Toward a Better Society
I’m often asked about Noam Chomsky. How did I connect with the legendary MIT professor? Very simply, I wrote him a letter around 1980 and to my surprise he responded. A correspondence ensued. We did our first interview in 1984. Two years after that I decided to launch Alternative Radio as I was determined to get his voice on the air. Since then we’ve done many programs and a bunch of books. Chomsky is easy to work with. He is patient and practices the egalitarianism he preaches. But behind his soft-spoken voice is an extraordinary intellectual acumen. In our latest interview he covers a lot of ground, in typical Chomsky fashion, from Latin America to India to elections to where he sees signs of hope to creating a better society.
Noam Chomsky, by any measure, has led a most extraordinary life. In one index he is ranked as the eighth most cited person in history, right up there with Aristotle, Shakespeare, Marx, Plato and Freud. His contributions to modern linguistics are legendary. In addition to his pioneering work in that field, he has been a leading voice for peace and social justice for many decades. Chris Hedges says he is “America’s greatest intellectual” who “makes the powerful, as well as their liberal apologists, deeply uncomfortable.” The New Statesman calls him “the conscience of the American people.” He is Professor Emeritus in the Department of Linguistics and Philosophy at MIT and Laureate Professor of Linguistics and Haury Chair in the Program in Environment and Social Justice at the University of Arizona. At 94, he is still active; writing and giving interviews to the media all over the world. He is the author of scores of books, his latest are Consequences of Capitalism, Chronicles of Dissent and Notes on Resistance.

> **GIVEN DATA**:
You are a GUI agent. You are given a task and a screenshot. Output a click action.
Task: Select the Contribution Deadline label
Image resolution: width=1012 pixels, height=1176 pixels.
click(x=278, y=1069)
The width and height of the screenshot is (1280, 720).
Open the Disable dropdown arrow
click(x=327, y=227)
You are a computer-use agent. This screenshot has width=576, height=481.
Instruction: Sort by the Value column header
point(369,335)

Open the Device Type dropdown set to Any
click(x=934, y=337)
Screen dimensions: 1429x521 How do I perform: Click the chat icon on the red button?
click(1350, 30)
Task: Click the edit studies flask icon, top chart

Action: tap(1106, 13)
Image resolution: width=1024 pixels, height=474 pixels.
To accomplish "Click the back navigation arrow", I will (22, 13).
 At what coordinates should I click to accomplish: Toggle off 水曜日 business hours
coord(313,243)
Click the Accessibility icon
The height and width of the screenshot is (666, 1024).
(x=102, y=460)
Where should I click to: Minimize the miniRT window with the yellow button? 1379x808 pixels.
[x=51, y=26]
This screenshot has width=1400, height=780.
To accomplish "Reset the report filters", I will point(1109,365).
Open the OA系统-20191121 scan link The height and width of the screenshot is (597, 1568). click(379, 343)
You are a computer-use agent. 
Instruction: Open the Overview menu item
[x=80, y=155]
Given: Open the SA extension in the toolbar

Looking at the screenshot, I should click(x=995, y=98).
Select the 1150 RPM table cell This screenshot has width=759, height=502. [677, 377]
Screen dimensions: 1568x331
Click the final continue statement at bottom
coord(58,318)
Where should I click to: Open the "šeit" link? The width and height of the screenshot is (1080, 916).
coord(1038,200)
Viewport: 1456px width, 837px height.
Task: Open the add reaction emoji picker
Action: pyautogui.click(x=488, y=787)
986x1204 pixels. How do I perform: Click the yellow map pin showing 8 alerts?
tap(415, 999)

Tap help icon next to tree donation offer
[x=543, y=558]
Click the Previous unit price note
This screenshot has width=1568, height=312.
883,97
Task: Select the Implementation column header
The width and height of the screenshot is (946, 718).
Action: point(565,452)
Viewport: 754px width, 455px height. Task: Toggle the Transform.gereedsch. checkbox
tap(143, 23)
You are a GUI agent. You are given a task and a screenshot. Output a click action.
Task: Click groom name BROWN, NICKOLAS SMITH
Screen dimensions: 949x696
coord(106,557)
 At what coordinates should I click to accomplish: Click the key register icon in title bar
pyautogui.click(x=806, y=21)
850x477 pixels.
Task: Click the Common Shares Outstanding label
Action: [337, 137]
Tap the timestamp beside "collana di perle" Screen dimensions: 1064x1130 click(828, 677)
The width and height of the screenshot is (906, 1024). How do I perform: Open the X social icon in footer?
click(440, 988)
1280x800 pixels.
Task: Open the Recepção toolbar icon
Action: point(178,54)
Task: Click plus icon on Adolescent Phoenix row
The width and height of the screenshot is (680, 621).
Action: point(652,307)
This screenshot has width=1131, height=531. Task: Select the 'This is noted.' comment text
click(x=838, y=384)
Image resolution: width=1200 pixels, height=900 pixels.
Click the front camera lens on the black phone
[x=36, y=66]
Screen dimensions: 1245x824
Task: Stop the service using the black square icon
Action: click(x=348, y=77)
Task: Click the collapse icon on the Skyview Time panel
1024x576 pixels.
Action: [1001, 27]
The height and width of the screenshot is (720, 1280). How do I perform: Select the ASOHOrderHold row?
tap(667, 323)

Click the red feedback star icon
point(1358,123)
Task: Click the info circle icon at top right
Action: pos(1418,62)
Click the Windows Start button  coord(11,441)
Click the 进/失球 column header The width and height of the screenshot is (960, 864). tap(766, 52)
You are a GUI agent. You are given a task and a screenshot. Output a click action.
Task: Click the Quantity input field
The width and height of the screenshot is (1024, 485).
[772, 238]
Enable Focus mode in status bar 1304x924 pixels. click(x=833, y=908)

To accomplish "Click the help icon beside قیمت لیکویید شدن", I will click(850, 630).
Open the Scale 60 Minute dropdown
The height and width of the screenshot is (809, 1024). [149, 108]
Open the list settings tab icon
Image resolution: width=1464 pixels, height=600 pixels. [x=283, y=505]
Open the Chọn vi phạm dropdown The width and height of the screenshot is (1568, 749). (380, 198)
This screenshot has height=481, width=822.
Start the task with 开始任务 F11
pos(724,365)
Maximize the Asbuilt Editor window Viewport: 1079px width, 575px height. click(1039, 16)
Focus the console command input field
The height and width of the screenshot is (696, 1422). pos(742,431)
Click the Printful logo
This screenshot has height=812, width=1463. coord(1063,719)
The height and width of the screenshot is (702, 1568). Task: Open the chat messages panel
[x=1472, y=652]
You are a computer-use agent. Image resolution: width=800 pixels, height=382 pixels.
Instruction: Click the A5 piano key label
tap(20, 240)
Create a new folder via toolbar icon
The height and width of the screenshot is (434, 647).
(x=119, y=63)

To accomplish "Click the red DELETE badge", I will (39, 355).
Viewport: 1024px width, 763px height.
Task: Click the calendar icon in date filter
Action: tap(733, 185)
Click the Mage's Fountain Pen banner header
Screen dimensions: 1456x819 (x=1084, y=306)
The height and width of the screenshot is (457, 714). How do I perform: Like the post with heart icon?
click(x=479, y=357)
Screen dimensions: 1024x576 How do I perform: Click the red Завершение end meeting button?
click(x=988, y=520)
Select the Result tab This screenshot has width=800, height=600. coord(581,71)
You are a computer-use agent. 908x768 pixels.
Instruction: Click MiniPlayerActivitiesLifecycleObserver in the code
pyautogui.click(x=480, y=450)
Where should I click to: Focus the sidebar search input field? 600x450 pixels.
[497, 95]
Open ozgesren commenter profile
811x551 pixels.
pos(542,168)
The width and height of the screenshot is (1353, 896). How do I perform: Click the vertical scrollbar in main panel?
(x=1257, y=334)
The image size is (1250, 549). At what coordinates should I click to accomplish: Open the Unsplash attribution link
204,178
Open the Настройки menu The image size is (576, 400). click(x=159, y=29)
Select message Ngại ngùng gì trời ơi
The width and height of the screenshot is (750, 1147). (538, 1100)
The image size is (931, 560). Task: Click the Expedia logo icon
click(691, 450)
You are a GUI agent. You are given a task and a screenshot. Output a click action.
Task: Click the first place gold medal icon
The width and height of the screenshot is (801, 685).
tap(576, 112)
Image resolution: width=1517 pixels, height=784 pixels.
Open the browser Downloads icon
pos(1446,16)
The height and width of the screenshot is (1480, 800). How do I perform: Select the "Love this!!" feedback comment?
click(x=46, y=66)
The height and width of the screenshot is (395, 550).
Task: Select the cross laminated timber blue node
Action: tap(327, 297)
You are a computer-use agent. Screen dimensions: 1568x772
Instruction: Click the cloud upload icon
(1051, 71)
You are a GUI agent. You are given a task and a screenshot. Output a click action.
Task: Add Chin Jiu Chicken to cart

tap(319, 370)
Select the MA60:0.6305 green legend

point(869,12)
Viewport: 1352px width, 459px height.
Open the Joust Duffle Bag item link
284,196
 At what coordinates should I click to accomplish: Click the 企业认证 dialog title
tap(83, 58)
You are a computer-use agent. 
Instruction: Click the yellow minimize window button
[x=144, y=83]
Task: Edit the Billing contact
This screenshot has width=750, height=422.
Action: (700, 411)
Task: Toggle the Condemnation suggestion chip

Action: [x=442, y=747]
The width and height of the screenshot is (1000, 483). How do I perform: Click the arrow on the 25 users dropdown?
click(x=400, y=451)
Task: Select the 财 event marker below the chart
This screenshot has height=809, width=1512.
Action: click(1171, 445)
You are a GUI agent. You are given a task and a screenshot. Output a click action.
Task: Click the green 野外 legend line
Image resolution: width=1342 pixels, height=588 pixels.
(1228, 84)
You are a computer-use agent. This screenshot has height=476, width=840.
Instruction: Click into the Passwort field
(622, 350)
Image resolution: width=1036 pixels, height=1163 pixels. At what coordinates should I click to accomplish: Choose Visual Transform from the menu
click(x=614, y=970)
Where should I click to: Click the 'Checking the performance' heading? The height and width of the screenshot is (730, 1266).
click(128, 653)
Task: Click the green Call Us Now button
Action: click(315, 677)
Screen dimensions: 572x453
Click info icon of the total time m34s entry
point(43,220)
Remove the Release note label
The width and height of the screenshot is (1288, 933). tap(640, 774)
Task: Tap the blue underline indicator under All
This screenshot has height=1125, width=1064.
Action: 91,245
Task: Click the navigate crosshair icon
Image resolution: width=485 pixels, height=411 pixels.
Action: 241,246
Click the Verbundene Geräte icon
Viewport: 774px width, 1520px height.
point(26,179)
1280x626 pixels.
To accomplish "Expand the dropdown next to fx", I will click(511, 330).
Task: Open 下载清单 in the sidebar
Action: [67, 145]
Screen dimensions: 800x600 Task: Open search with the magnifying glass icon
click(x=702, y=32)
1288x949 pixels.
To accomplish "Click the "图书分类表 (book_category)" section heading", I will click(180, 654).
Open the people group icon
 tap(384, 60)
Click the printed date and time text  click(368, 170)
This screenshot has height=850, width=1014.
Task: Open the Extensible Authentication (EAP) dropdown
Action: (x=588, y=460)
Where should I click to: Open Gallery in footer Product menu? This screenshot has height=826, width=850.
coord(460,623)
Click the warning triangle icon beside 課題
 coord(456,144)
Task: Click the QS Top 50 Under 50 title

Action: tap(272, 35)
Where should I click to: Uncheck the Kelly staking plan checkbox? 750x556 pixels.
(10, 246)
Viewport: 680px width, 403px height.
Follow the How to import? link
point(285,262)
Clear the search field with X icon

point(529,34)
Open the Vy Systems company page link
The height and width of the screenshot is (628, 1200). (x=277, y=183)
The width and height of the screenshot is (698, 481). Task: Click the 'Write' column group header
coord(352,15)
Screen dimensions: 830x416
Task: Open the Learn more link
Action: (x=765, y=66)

> **TASKS TO CARRY OUT**:
- A) According to the text on Noam Chomsky, in what year was the first interview done?
- B) The text on Noam Chomsky mentions an index that ranks him among the most cited people in history. Name the people it lists with him.
The listing is separate material and has no connection to the text on Noam Chomsky.

> **PER-TASK ANSWERS**:
- A) 1984

- B) Aristotle, Shakespeare, Marx, Plato and Freud